As a self-cleansing organ of government, the National Judicial Council (NJC), which is the body charged with the responsibility of hiring, firing and disciplining erring judicial officers has also heightened its activities lately.
More judicial officers are now getting warnings for different judicial infractions, while others are recommended for dismissal or compulsory retirement periodically.
A lot more are also under investigation following plethora of petitions before the NJC.
In addition, the CJN is driving home series of reforms aimed at improving quick dispensation of justice and also rid the system of bad eggs.
It was on account of this that he adopted the use of new technology, through the introduction of Nigeria Case Management System (NCMS).
The immediate past CJN Onnoghen during his tenure which came to an abrupt end, also inaugurated a 13-man steering committee on judiciary reform.
The committee headed by the Secretary of the National Judicial Service Commission, Mrs. Bilkisu Bashir, was tasked “to coordinate a comprehensive reform of the country’s judiciary”.
Hopefully, the results of these efforts are beginning to manifest.

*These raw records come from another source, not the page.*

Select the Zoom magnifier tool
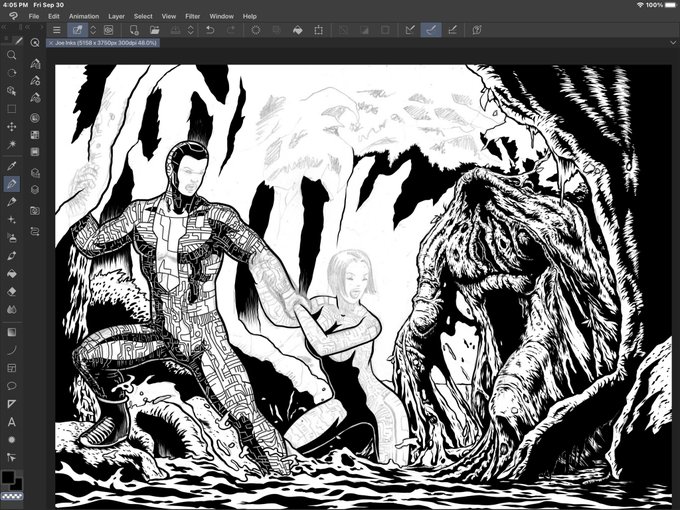The image size is (680, 510). click(x=11, y=54)
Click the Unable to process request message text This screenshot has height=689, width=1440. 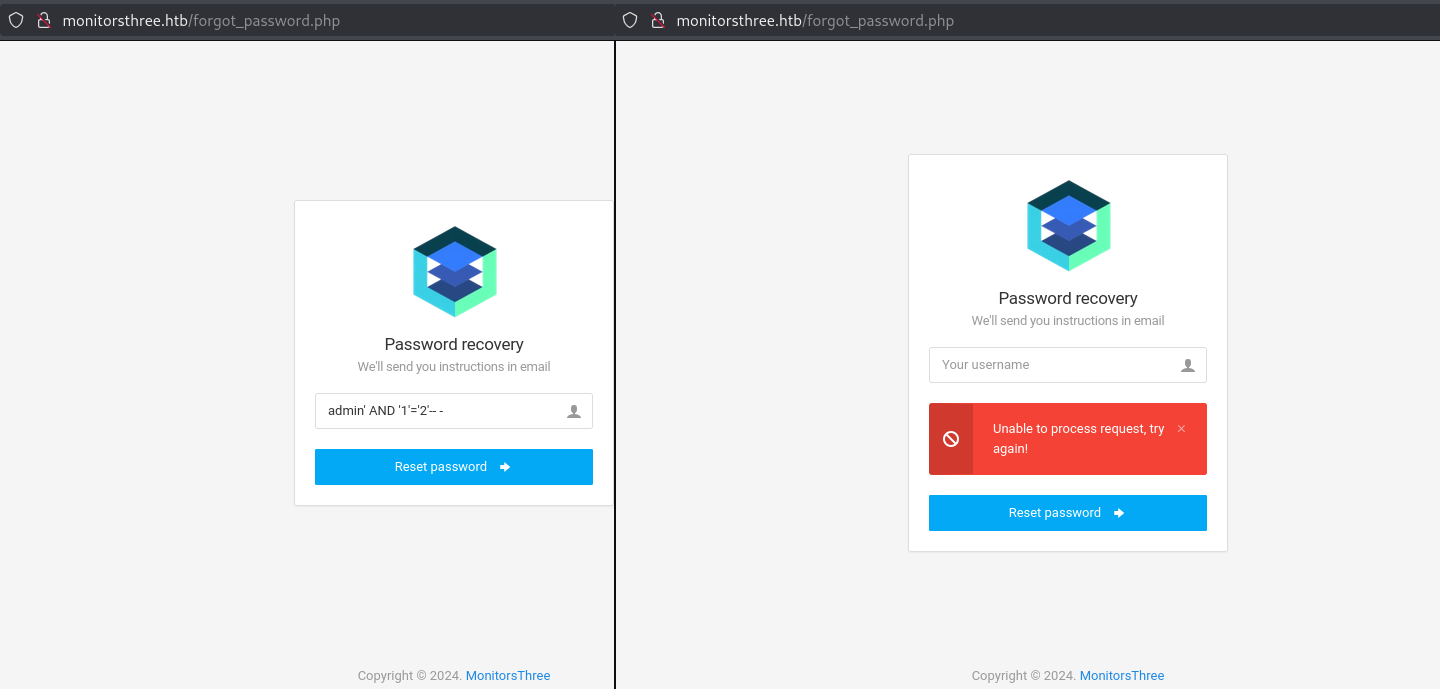tap(1078, 439)
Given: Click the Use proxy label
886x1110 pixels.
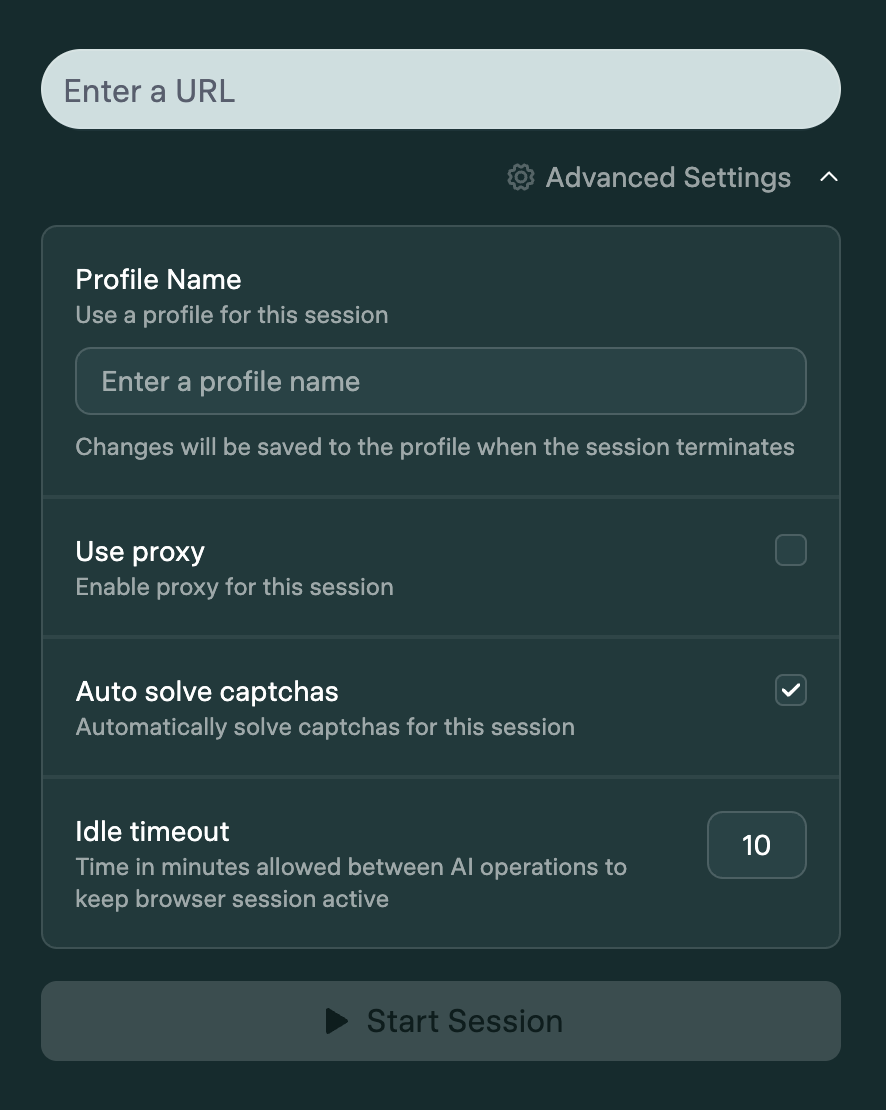Looking at the screenshot, I should coord(140,552).
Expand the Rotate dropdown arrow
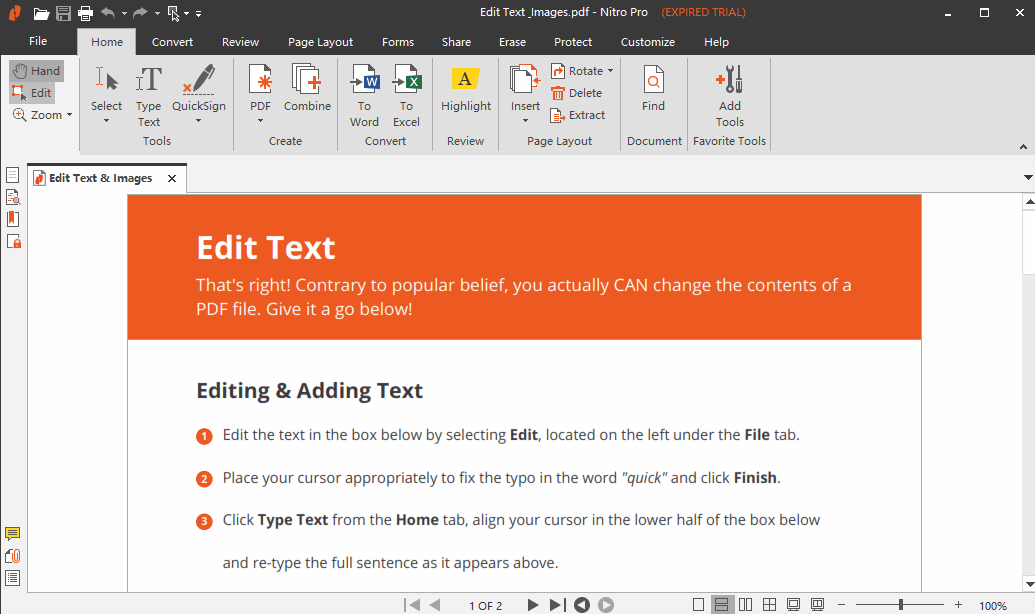 (x=610, y=71)
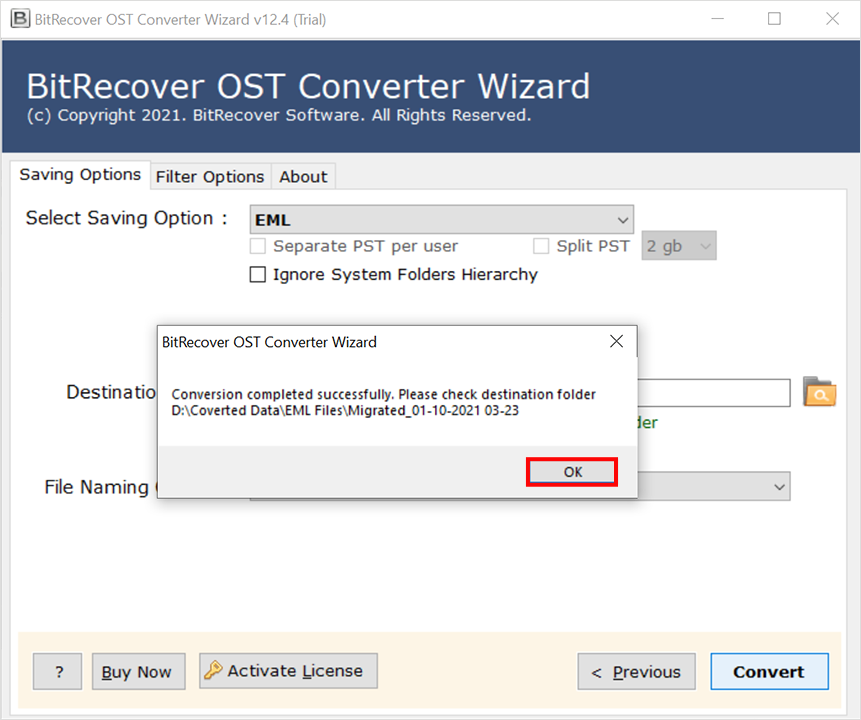861x720 pixels.
Task: Select the Saving Options tab
Action: point(80,175)
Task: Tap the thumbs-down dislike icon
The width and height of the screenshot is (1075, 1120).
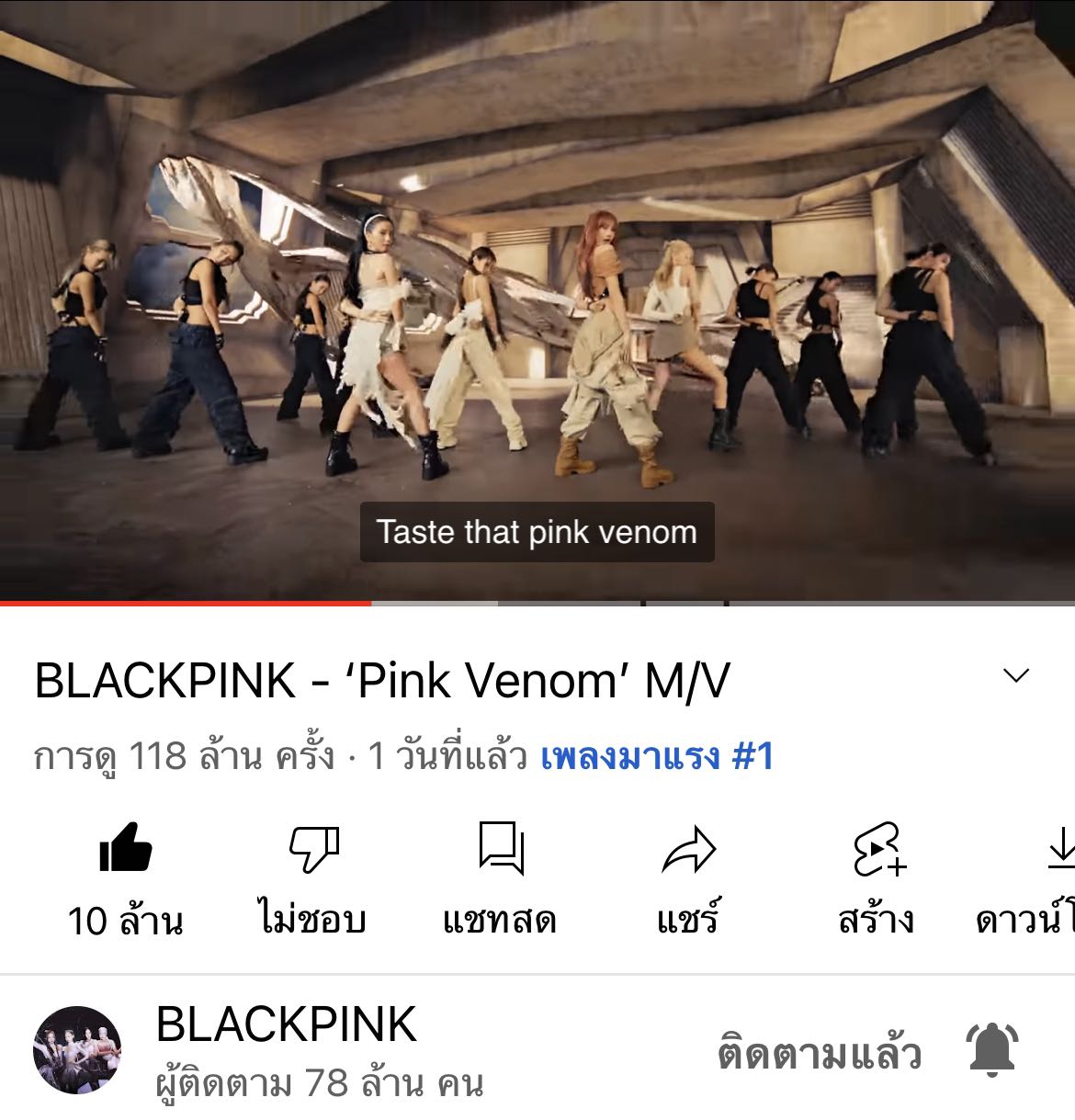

The judiciary, generally has been up and doing. Even in the last 2019 general elections held all over the country, so many cases (pre and post-election) were filed in both regular courts and tribunals. The judiciary has not failed in anyway, to hear and deliver judgments within the time allowed by law.
Already, all the four cases filed by those that contested the 2019 presidential election against President Buhari had been decided one way or the other.
Similarly, various petitions which challenged the electoral victory of various sitting governors and lawmakers at both state and Federal levels had also been decided by the judiciary.
In each of these cases, the court’s gavel had been wielded either for or against the ruling or opposition party.
The performance of the judiciary has been so fantastic that during the on-going Fourth Republic, a number of credible media organisations had, at different times, voted the judiciary as their Man of the Year.
That is not to say that there are no cases in which Nigerians expected different judgment other than the one handed down but the judiciary had always argued that it is a court of law and not of emotion.
It is not without reason therefore that aggrieved Nigerians think of nothing but approaching courts anytime they feel their rights have been infringed upon.
Relationship between the judiciary and the executive under Buhari’s gov’t
However, as exciting as that appears, the Chief Justice of Nigeria (CJN), Justice Ibrahim Tanko Muhammad has said that the Nigerian courts at all levels are overloaded with cases.
Muhammad spoke last Monday in Abuja at an event marking the Supreme Court’s New Legal Year and the inauguration of 38 new Senior Advocates of Nigeria (SANs).
Hear him: “As rightly observed, Nigerians are the most litigious people on earth.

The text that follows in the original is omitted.